***** Material for this task

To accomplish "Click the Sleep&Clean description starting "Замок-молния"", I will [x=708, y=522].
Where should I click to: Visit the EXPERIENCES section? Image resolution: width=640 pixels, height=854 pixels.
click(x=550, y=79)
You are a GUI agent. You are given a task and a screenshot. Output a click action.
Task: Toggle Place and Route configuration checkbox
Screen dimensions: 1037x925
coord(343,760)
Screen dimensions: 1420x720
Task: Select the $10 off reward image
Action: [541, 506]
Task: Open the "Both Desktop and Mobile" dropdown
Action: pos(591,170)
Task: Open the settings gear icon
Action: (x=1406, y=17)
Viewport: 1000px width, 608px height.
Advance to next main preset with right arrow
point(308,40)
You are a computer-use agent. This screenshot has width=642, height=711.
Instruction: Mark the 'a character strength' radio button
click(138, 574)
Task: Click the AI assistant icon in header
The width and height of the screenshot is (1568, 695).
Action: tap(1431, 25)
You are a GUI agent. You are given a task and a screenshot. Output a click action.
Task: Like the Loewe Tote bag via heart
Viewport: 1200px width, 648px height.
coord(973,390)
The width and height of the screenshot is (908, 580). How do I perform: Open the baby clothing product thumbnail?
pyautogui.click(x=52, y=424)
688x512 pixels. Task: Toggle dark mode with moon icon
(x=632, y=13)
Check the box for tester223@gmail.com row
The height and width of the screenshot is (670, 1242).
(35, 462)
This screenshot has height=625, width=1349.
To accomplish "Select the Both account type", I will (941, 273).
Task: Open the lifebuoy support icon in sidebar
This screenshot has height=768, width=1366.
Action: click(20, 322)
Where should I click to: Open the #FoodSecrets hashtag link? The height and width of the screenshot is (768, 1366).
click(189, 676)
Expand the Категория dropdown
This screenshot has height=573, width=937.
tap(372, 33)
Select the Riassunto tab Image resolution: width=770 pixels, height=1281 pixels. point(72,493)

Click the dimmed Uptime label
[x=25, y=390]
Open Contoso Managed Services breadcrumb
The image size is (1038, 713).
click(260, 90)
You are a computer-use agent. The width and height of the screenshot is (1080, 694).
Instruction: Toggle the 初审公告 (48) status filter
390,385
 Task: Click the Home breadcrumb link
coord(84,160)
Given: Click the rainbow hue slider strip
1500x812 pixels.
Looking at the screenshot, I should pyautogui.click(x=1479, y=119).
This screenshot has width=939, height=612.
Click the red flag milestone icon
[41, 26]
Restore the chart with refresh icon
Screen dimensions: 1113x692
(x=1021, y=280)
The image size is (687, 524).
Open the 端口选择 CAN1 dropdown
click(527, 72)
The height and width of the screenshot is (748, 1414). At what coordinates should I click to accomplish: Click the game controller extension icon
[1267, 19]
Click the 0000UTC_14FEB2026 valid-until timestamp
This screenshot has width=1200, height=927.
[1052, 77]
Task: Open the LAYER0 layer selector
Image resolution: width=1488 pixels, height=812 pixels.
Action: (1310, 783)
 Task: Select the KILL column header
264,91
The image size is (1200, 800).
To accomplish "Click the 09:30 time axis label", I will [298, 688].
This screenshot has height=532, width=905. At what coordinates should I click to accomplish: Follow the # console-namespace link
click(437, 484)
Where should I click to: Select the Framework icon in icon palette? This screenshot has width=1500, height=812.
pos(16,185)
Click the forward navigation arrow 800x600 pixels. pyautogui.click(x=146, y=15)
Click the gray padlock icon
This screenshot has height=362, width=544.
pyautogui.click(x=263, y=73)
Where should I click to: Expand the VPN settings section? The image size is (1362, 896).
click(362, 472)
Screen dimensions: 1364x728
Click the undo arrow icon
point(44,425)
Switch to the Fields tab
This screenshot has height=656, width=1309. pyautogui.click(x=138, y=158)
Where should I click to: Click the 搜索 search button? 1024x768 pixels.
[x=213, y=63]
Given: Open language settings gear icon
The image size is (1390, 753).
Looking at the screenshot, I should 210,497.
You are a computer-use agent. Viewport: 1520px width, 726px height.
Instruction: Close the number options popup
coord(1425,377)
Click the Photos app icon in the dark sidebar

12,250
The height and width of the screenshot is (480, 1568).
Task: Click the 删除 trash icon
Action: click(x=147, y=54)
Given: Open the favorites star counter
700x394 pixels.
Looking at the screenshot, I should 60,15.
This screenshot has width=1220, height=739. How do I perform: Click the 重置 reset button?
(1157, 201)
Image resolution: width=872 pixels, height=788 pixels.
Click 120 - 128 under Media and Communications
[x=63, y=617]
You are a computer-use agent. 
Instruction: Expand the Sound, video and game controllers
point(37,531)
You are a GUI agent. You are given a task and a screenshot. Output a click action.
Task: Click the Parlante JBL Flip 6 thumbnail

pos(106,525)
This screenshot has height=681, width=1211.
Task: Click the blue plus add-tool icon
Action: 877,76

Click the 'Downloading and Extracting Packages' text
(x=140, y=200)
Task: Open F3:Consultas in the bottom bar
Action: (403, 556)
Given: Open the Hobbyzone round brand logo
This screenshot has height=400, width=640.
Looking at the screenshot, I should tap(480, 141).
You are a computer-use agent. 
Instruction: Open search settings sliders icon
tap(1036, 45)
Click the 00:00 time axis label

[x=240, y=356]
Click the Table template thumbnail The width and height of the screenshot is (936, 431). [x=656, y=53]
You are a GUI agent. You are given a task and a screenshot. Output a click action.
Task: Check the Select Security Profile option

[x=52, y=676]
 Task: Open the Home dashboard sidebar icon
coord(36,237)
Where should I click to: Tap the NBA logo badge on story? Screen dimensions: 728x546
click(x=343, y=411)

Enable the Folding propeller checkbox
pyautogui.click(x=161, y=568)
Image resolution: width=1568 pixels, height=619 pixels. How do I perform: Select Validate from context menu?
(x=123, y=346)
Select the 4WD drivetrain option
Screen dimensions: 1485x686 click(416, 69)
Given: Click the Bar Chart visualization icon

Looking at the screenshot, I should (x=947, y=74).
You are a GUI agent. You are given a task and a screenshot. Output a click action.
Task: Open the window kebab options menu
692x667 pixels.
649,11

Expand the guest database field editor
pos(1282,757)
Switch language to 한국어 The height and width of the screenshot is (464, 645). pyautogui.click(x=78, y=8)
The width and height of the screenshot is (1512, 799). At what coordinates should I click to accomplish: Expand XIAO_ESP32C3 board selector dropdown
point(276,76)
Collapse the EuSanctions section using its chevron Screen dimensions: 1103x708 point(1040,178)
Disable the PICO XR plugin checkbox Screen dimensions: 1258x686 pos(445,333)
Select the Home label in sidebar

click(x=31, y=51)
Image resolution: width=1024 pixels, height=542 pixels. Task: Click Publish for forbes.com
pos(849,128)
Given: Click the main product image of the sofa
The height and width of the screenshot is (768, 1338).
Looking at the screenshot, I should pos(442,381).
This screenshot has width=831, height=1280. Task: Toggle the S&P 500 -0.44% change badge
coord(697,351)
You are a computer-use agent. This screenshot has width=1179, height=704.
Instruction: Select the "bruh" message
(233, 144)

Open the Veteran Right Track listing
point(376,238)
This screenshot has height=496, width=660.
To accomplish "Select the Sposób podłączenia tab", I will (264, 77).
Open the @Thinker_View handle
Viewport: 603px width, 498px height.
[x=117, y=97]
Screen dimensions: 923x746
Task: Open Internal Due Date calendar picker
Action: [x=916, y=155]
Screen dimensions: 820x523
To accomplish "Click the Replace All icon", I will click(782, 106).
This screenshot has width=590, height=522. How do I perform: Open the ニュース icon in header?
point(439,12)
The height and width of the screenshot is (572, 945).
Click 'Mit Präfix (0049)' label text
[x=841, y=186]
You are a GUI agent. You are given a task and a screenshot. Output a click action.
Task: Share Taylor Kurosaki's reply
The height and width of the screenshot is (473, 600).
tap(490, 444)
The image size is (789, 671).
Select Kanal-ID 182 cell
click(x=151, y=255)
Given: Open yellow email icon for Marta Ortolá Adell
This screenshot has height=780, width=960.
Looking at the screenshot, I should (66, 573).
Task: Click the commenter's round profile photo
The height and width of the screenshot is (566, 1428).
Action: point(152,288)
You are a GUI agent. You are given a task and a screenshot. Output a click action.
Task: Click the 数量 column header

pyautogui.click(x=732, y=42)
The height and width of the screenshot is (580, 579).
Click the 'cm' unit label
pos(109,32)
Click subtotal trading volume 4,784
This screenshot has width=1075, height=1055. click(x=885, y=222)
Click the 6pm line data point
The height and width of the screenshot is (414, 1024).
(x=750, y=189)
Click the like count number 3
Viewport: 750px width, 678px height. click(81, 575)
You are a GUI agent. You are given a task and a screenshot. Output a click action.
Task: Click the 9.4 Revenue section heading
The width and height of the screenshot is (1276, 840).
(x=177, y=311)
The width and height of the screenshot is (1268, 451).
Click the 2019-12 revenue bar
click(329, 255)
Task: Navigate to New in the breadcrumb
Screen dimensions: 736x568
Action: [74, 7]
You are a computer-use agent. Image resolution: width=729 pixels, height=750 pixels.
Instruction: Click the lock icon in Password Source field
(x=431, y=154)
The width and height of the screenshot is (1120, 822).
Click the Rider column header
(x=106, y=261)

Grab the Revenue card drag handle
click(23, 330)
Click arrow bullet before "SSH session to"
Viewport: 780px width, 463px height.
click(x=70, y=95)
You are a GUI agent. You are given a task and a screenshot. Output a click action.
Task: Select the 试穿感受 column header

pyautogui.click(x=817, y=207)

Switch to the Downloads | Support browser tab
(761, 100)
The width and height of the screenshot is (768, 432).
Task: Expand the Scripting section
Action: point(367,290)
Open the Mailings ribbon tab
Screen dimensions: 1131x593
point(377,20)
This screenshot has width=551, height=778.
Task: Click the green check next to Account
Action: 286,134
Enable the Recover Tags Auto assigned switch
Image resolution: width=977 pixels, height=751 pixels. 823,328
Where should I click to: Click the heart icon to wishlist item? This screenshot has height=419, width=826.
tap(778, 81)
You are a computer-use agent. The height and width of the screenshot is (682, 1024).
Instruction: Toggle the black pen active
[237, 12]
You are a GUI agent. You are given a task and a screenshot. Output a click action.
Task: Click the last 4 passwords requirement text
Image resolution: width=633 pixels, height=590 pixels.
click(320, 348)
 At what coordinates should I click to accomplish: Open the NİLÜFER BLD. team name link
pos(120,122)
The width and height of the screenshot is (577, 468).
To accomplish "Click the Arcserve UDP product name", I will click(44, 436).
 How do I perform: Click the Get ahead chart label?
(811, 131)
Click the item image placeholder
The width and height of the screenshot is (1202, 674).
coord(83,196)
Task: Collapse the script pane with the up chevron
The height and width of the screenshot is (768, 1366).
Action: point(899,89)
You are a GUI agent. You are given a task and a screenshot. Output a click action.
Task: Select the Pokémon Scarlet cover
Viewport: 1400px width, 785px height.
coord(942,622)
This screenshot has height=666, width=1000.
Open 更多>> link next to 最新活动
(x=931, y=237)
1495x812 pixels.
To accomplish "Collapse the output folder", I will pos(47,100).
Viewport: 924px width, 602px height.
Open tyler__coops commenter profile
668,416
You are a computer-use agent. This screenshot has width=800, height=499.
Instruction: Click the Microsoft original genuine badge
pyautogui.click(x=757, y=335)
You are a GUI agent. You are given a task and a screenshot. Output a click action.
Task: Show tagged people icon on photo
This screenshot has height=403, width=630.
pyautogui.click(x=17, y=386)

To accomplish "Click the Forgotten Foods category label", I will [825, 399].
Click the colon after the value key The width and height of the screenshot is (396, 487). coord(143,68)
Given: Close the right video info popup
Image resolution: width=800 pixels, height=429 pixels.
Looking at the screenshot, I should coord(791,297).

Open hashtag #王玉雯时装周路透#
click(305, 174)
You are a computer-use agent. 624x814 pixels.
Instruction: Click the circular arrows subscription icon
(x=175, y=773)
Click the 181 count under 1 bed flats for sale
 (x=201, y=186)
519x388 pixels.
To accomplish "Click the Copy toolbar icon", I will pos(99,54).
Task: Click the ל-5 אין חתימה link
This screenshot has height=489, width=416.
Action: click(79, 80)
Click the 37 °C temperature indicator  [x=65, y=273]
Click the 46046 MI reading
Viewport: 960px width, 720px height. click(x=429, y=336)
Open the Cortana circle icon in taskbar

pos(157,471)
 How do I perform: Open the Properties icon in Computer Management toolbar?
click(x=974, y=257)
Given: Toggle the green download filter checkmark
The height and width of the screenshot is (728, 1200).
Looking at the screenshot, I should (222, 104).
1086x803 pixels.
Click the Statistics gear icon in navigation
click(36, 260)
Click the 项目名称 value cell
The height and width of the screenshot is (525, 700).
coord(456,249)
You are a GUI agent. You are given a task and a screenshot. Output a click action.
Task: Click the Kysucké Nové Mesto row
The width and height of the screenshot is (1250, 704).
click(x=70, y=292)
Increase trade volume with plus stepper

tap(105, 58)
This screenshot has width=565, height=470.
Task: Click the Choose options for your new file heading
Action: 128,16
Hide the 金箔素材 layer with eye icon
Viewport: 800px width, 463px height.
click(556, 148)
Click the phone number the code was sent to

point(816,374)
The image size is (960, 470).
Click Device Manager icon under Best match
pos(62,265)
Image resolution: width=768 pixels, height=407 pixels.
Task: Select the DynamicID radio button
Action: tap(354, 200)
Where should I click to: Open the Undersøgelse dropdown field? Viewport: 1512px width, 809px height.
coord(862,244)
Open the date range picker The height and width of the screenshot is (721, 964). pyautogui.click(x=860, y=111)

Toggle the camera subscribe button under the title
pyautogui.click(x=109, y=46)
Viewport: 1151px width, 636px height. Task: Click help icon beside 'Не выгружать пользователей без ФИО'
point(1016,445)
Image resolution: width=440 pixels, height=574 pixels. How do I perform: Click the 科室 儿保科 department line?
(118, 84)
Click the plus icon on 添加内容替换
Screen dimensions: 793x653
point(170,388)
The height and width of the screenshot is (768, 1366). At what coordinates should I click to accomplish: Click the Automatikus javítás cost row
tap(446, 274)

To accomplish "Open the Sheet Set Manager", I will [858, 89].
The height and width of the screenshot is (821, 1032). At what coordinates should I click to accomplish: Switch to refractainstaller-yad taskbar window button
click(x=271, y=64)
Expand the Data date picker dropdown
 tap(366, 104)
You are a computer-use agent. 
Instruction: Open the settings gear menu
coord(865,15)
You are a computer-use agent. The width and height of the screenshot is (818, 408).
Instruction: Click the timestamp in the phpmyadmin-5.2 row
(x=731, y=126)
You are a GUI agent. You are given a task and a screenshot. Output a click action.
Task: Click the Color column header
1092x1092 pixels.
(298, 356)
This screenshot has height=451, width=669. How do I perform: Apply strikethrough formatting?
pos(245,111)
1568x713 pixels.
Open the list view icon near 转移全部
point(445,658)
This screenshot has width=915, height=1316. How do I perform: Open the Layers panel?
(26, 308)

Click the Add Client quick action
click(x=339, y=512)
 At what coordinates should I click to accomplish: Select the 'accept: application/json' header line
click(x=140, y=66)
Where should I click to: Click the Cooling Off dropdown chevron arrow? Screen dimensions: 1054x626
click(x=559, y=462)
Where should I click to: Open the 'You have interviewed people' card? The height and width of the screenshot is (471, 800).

**********

Using the data above, state the number of lines that contain the word "people"; add nothing else.

__Answer__. 2